━━━━━ Stored data ━━━━━
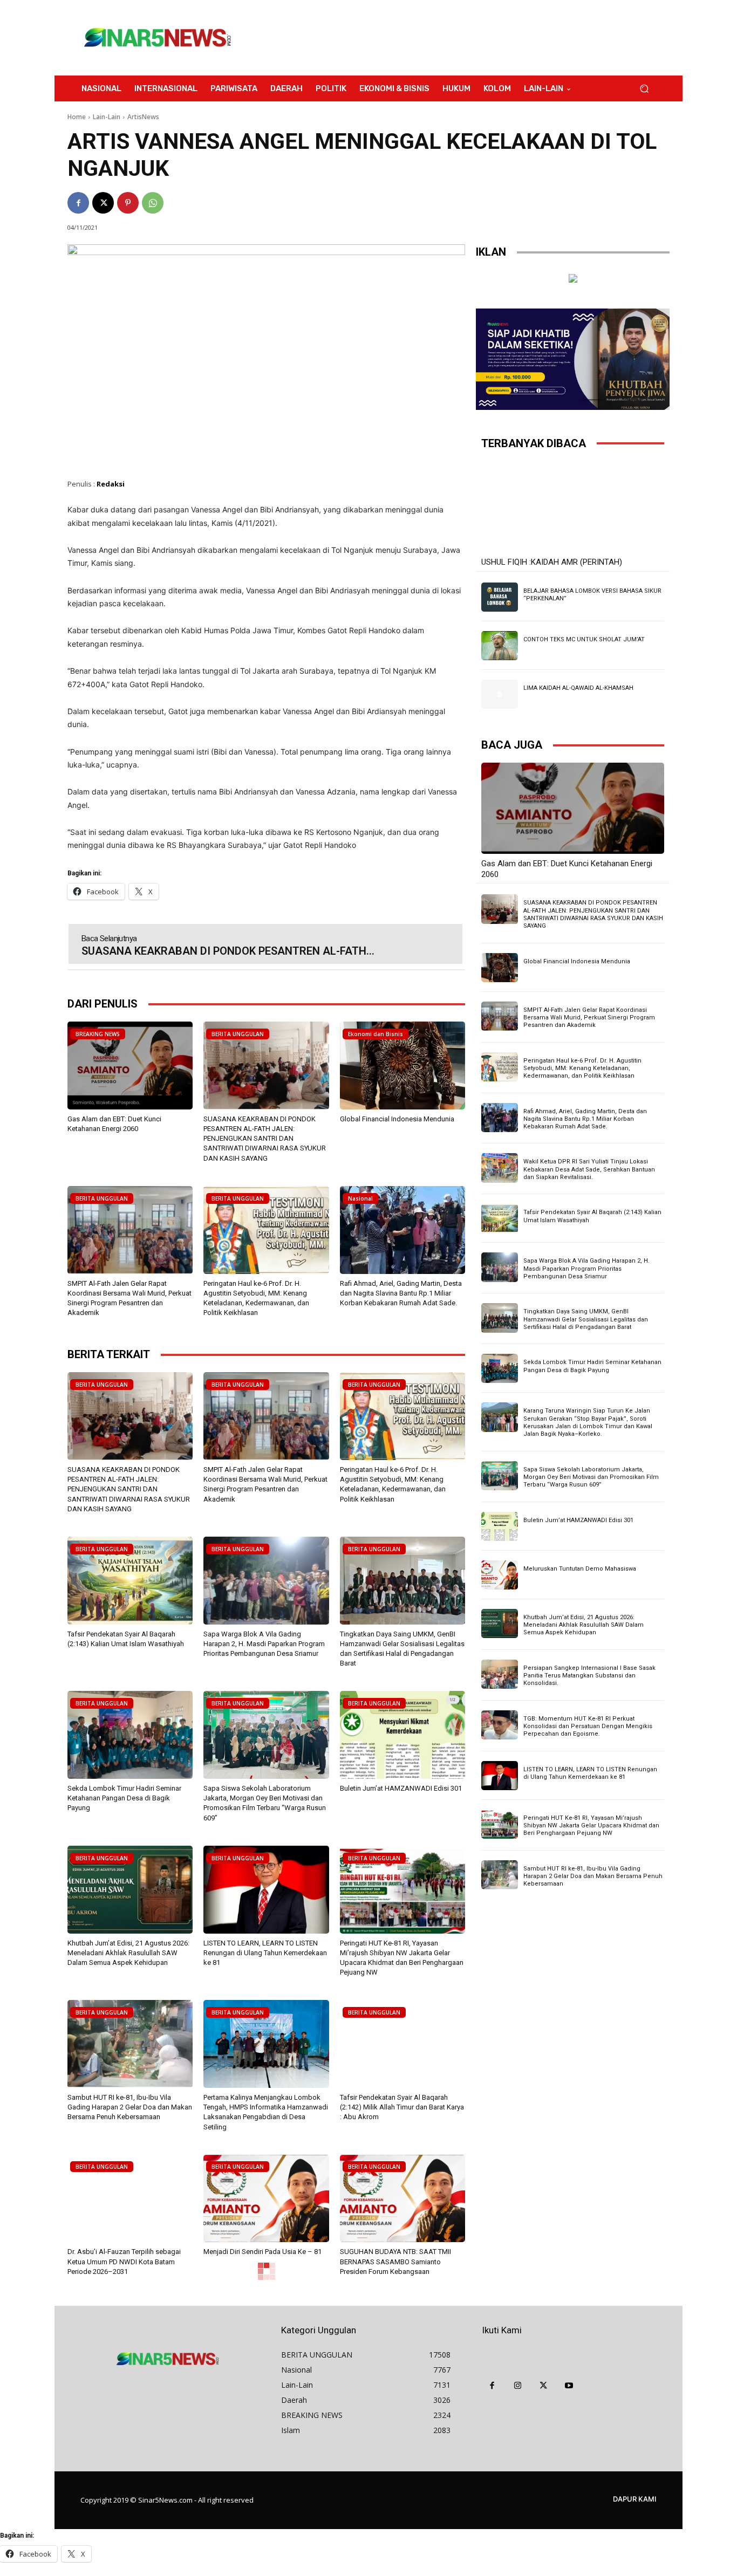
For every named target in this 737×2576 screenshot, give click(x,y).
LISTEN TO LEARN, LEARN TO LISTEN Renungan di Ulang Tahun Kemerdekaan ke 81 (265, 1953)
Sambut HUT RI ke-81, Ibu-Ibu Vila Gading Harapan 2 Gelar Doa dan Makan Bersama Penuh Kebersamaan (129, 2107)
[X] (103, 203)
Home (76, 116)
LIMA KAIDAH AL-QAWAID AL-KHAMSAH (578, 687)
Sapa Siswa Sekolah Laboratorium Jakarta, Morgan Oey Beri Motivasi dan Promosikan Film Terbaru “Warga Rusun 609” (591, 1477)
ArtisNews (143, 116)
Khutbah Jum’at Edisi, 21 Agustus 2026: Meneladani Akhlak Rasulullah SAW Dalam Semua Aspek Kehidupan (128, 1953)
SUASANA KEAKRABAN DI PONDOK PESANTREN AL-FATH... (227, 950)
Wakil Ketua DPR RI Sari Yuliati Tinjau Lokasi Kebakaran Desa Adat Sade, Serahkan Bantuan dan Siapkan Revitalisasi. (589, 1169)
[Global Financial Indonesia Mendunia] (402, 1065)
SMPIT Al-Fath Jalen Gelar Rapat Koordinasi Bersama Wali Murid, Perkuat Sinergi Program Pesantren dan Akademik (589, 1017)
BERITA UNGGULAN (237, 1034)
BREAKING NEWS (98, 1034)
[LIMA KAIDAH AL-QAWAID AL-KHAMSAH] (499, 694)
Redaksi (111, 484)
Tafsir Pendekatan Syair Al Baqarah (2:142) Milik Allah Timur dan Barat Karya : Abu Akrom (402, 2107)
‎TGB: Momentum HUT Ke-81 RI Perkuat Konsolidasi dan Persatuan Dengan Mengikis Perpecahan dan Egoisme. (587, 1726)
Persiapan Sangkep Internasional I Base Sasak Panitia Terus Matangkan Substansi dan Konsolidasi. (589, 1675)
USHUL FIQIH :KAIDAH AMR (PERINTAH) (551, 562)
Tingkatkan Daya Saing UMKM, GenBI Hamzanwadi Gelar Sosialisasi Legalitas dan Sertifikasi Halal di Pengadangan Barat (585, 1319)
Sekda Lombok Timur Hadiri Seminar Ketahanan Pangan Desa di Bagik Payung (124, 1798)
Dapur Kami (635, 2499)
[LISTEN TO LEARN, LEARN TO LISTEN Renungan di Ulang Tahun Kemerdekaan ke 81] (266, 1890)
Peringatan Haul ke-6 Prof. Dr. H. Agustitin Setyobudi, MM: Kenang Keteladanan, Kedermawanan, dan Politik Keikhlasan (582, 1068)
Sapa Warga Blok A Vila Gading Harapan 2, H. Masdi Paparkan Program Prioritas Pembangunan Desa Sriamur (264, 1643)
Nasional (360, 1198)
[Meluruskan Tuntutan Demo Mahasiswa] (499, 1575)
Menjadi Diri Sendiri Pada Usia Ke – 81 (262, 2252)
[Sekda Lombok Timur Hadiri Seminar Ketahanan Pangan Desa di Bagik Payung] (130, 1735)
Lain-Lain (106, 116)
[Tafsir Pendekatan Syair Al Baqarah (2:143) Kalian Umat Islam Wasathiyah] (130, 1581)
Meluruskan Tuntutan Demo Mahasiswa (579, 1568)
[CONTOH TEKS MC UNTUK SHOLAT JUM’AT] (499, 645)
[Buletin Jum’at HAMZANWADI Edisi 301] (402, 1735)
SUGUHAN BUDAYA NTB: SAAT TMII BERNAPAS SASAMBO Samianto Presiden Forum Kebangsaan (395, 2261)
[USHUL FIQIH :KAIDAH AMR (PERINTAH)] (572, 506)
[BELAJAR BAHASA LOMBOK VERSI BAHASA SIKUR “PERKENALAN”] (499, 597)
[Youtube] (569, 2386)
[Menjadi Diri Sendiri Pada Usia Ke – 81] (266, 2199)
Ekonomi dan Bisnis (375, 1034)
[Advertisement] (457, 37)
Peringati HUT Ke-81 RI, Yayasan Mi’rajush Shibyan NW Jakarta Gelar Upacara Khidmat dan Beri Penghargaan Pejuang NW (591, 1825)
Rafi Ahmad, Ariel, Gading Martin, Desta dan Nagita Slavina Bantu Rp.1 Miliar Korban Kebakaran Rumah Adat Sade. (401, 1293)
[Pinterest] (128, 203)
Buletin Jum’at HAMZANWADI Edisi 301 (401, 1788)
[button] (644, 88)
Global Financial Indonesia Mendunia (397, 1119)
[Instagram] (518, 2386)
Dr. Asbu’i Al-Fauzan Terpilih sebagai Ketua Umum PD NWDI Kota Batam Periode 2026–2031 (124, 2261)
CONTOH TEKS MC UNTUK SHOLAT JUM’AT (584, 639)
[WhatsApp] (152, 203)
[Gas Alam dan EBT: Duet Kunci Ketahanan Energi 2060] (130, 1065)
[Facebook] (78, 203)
━━━━━
=== What to do ===
Print every line above exactly as given, but not the pictures.

=== Task result ===
For every named target in this 737×2576 screenshot, give click(x,y).
LISTEN TO LEARN, LEARN TO LISTEN Renungan di Ulang Tahun Kemerdekaan ke 81 (265, 1953)
Sambut HUT RI ke-81, Ibu-Ibu Vila Gading Harapan 2 Gelar Doa dan Makan Bersama Penuh Kebersamaan (129, 2107)
[X] (103, 203)
Home (76, 116)
LIMA KAIDAH AL-QAWAID AL-KHAMSAH (578, 687)
Sapa Siswa Sekolah Laboratorium Jakarta, Morgan Oey Beri Motivasi dan Promosikan Film Terbaru “Warga Rusun 609” (591, 1477)
ArtisNews (143, 116)
Khutbah Jum’at Edisi, 21 Agustus 2026: Meneladani Akhlak Rasulullah SAW Dalam Semua Aspek Kehidupan (128, 1953)
SUASANA KEAKRABAN DI PONDOK PESANTREN AL-FATH... (227, 950)
Wakil Ketua DPR RI Sari Yuliati Tinjau Lokasi Kebakaran Desa Adat Sade, Serahkan Bantuan dan Siapkan Revitalisasi. (589, 1169)
[Global Financial Indonesia Mendunia] (402, 1065)
SMPIT Al-Fath Jalen Gelar Rapat Koordinasi Bersama Wali Murid, Perkuat Sinergi Program Pesantren dan Akademik (589, 1017)
BERITA UNGGULAN (237, 1034)
BREAKING NEWS (98, 1034)
[LIMA KAIDAH AL-QAWAID AL-KHAMSAH] (499, 694)
Redaksi (111, 484)
Tafsir Pendekatan Syair Al Baqarah (2:142) Milik Allah Timur dan Barat Karya : Abu Akrom (402, 2107)
‎TGB: Momentum HUT Ke-81 RI Perkuat Konsolidasi dan Persatuan Dengan Mengikis Perpecahan dan Egoisme. (587, 1726)
Persiapan Sangkep Internasional I Base Sasak Panitia Terus Matangkan Substansi dan Konsolidasi. (589, 1675)
USHUL FIQIH :KAIDAH AMR (PERINTAH) (551, 562)
Tingkatkan Daya Saing UMKM, GenBI Hamzanwadi Gelar Sosialisasi Legalitas dan Sertifikasi Halal di Pengadangan Barat (585, 1319)
Sekda Lombok Timur Hadiri Seminar Ketahanan Pangan Desa di Bagik Payung (124, 1798)
Dapur Kami (635, 2499)
[LISTEN TO LEARN, LEARN TO LISTEN Renungan di Ulang Tahun Kemerdekaan ke 81] (266, 1890)
Peringatan Haul ke-6 Prof. Dr. H. Agustitin Setyobudi, MM: Kenang Keteladanan, Kedermawanan, dan Politik Keikhlasan (582, 1068)
Sapa Warga Blok A Vila Gading Harapan 2, H. Masdi Paparkan Program Prioritas Pembangunan Desa Sriamur (264, 1643)
Nasional (360, 1198)
[Meluruskan Tuntutan Demo Mahasiswa] (499, 1575)
Menjadi Diri Sendiri Pada Usia Ke – 81 (262, 2252)
[Sekda Lombok Timur Hadiri Seminar Ketahanan Pangan Desa di Bagik Payung] (130, 1735)
Lain-Lain (106, 116)
[Tafsir Pendekatan Syair Al Baqarah (2:143) Kalian Umat Islam Wasathiyah] (130, 1581)
Meluruskan Tuntutan Demo Mahasiswa (579, 1568)
[CONTOH TEKS MC UNTUK SHOLAT JUM’AT] (499, 645)
[Buletin Jum’at HAMZANWADI Edisi 301] (402, 1735)
SUGUHAN BUDAYA NTB: SAAT TMII BERNAPAS SASAMBO Samianto Presiden Forum Kebangsaan (395, 2261)
[USHUL FIQIH :KAIDAH AMR (PERINTAH)] (572, 506)
[BELAJAR BAHASA LOMBOK VERSI BAHASA SIKUR “PERKENALAN”] (499, 597)
[Youtube] (569, 2386)
[Menjadi Diri Sendiri Pada Usia Ke – 81] (266, 2199)
Ekonomi dan Bisnis (375, 1034)
[Advertisement] (457, 37)
Peringati HUT Ke-81 RI, Yayasan Mi’rajush Shibyan NW Jakarta Gelar Upacara Khidmat dan Beri Penghargaan Pejuang NW (591, 1825)
Rafi Ahmad, Ariel, Gading Martin, Desta dan Nagita Slavina Bantu Rp.1 Miliar Korban Kebakaran Rumah Adat Sade. (401, 1293)
[Pinterest] (128, 203)
Buletin Jum’at HAMZANWADI Edisi 301 (401, 1788)
[button] (644, 88)
Global Financial Indonesia Mendunia (397, 1119)
[Instagram] (518, 2386)
Dr. Asbu’i Al-Fauzan Terpilih sebagai Ketua Umum PD NWDI Kota Batam Periode 2026–2031 (124, 2261)
CONTOH TEKS MC UNTUK SHOLAT JUM’AT (584, 639)
[WhatsApp] (152, 203)
[Gas Alam dan EBT: Duet Kunci Ketahanan Energi 2060] (130, 1065)
[Facebook] (78, 203)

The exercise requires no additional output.